-------- Exercise data --------

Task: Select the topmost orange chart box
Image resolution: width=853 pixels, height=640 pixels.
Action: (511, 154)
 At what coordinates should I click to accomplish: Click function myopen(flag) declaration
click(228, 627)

--------
-------- Exercise data --------

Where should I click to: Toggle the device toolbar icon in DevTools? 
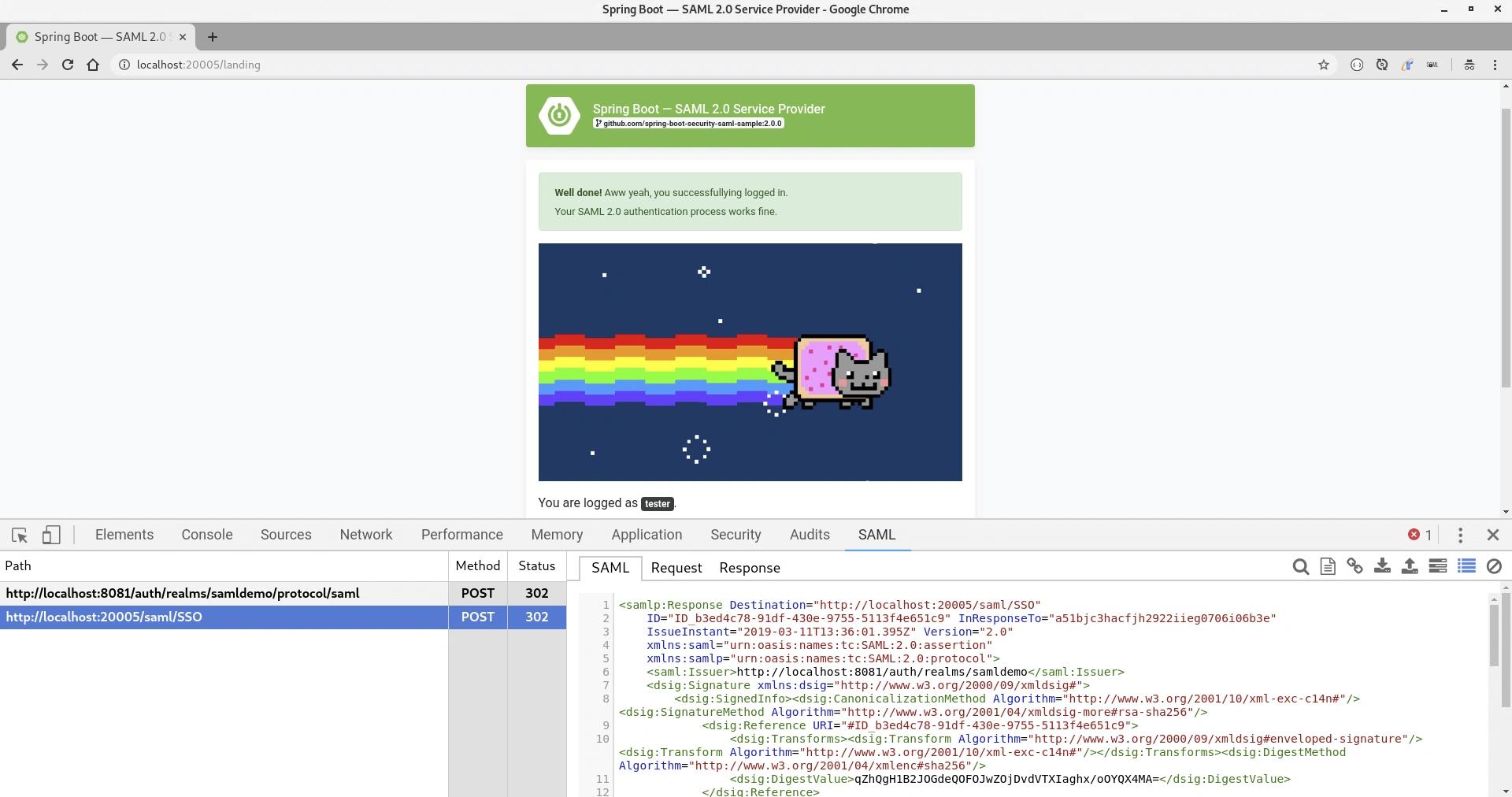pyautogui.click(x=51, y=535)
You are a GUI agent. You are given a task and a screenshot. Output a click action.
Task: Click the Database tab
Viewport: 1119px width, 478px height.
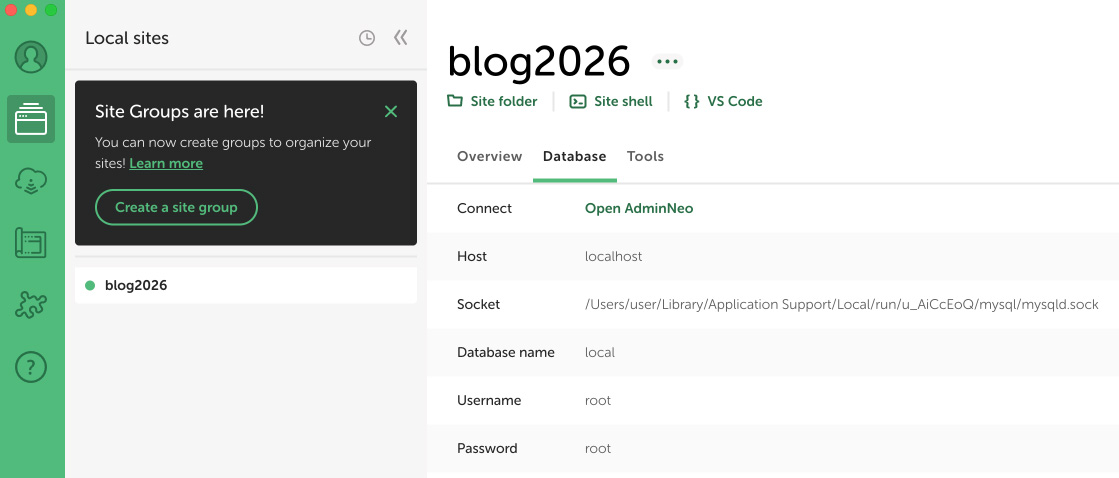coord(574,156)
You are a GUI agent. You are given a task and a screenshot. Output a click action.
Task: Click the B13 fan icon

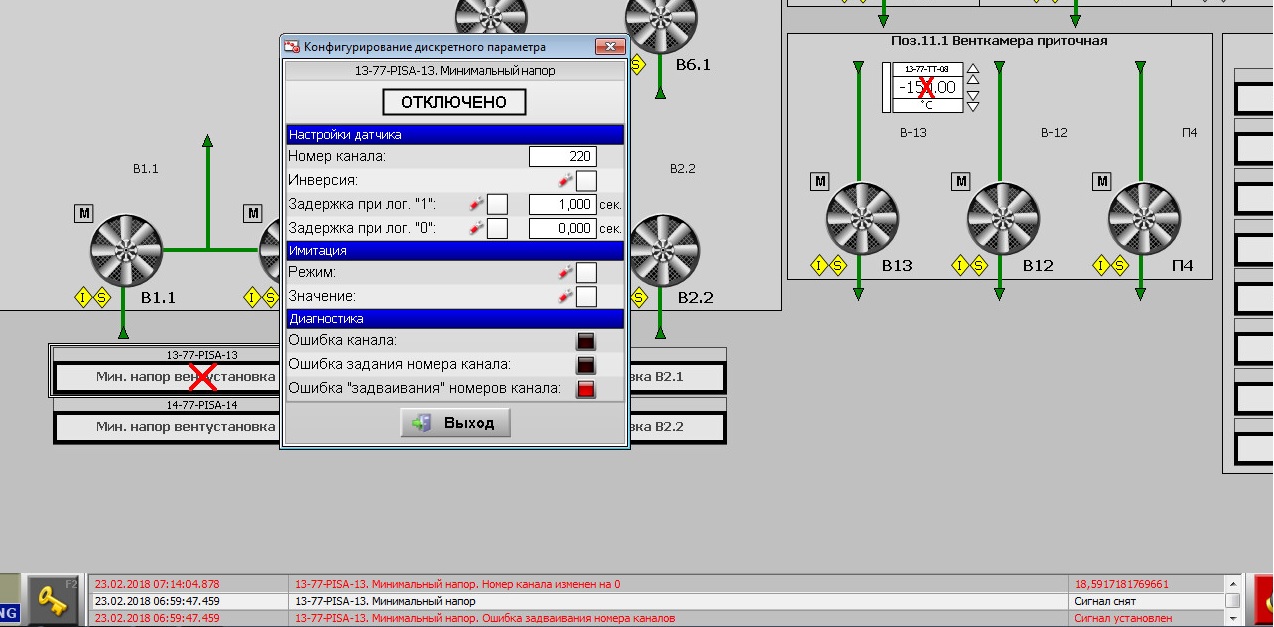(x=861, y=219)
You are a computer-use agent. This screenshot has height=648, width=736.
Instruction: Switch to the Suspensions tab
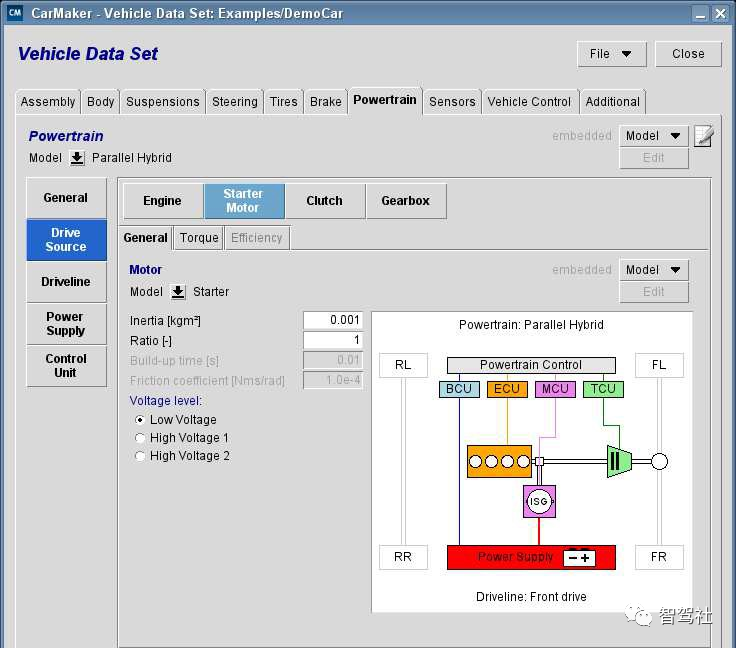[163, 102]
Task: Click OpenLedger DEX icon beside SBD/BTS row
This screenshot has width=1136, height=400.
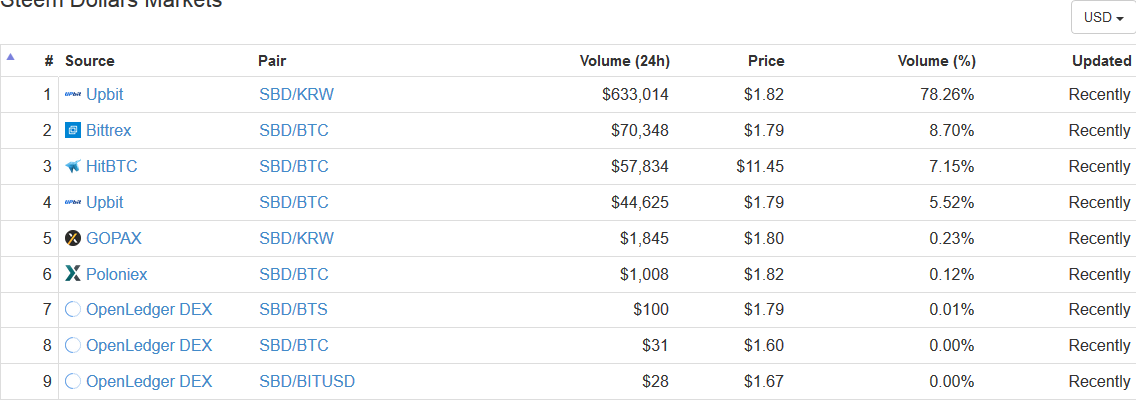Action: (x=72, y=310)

--------

What you have to do: Return only the part above that opens with the line containing "Task: Click the Database tab" and closes with the line containing "Task: Click OpenLedger", exactly and with both ends, skipping the pictures.

Result below:
Task: Click the Database tab
Viewport: 1119px width, 478px height.
coord(574,156)
You are a GUI agent. You are given a task and a screenshot. Output a click action.
Task: Click the B13 fan icon

(x=861, y=219)
You are a computer-use agent. This screenshot has height=648, width=736.
Instruction: Switch to the Suspensions tab
[163, 102]
Task: Click OpenLedger DEX icon beside SBD/BTS row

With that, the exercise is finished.